Infecção Urinária Recorrente na Gestação: Profilaxia Ideal

SES-RJ - Secretaria de Estado de Saúde do Rio de Janeiro — Prova 2022

Enunciado

A infecção é a complicação urinária mais comum durante a gestação e está associada a parto prematuro, amniorrexe prematura, entre outros. Nos casos de infecção urinária recorrente, está indicada a profilaxia com:

Alternativas

  1. A) fosfomicina
  2. B) ciprofloxacina
  3. C) nitrofurantoína
  4. D) sulfametoxazol-trimetoprim

Pérola Clínica

ITU recorrente na gestação → profilaxia com nitrofurantoína (segura no 1º e 2º trimestres).

Resumo-Chave

A infecção urinária é uma complicação comum na gestação, e sua recorrência exige profilaxia para evitar desfechos adversos como parto prematuro. A nitrofurantoína é a droga de escolha para profilaxia em gestantes, sendo segura no primeiro e segundo trimestres, enquanto outros antibióticos como sulfametoxazol-trimetoprim e ciprofloxacina possuem contraindicações ou restrições importantes na gravidez.

Contexto Educacional

A infecção do trato urinário (ITU) é a complicação bacteriana mais comum na gestação, afetando cerca de 10% das grávidas. As alterações fisiológicas da gravidez, como dilatação do trato urinário e estase urinária, aumentam o risco de bacteriúria assintomática, cistite e pielonefrite. A bacteriúria assintomática, se não tratada, pode evoluir para pielonefrite em 20-30% dos casos, o que está associado a desfechos adversos como parto prematuro, baixo peso ao nascer, pré-eclâmpsia e anemia materna. Portanto, o rastreamento e tratamento da bacteriúria assintomática e da ITU sintomática são fundamentais. Para casos de infecção urinária recorrente na gestação, a profilaxia antibiótica é indicada para reduzir o risco de novas infecções. A escolha do antibiótico deve considerar a segurança fetal e a eficácia contra os patógenos urinários comuns. A nitrofurantoína é amplamente recomendada para profilaxia, especialmente no primeiro e segundo trimestres, devido ao seu bom perfil de segurança e baixa resistência. No entanto, deve ser evitada no terceiro trimestre, próximo ao termo, devido ao risco teórico de anemia hemolítica neonatal em fetos com deficiência de G6PD. Outros antibióticos, como as cefalosporinas, também podem ser considerados. É crucial evitar sulfametoxazol-trimetoprim no primeiro e terceiro trimestres e quinolonas durante toda a gestação. A educação da paciente sobre higiene e ingestão hídrica adequada complementa a profilaxia medicamentosa. Residentes devem estar cientes das diretrizes atualizadas para o manejo da ITU na gestação, garantindo a segurança materno-fetal e prevenindo complicações graves que podem impactar a saúde da mãe e do bebê.

Perguntas Frequentes

Qual a importância da profilaxia da infecção urinária recorrente na gestação?
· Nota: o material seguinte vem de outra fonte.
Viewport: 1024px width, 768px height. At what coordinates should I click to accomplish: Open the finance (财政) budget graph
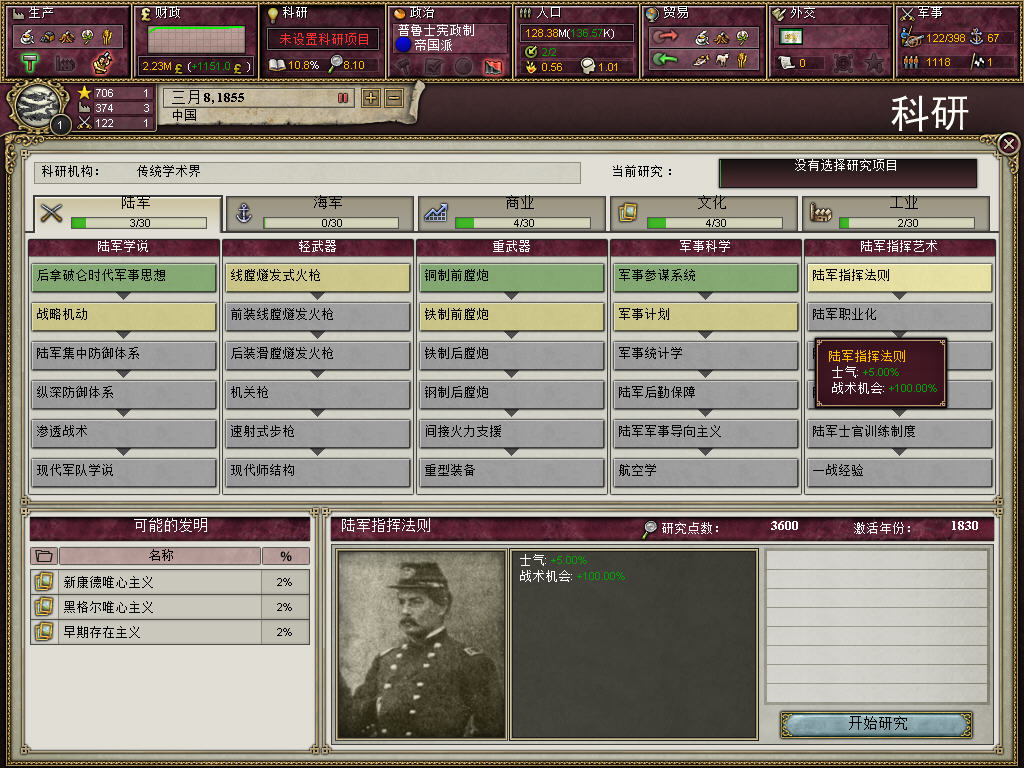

A profilaxia da infecção urinária recorrente na gestação é crucial para prevenir complicações maternas e fetais, como pielonefrite, parto prematuro, baixo peso ao nascer e amniorrexe prematura. A gestação predispõe a ITU devido a alterações anatômicas e hormonais.

Qual antibiótico é indicado para profilaxia de ITU recorrente em gestantes?

A nitrofurantoína é o antibiótico de escolha para a profilaxia de infecção urinária recorrente em gestantes, sendo considerada segura para uso no primeiro e segundo trimestres. A dose geralmente é baixa e diária, administrada à noite.

Quais antibióticos devem ser evitados na gestação para profilaxia de ITU e por quê?

Sulfametoxazol-trimetoprim deve ser evitado no primeiro trimestre (risco de malformações congênitas) e no final da gestação (risco de kernicterus no neonato). Ciprofloxacina (e outras quinolonas) são geralmente evitadas devido a preocupações com o desenvolvimento da cartilagem fetal, embora dados recentes sugiram menor risco do que se pensava inicialmente.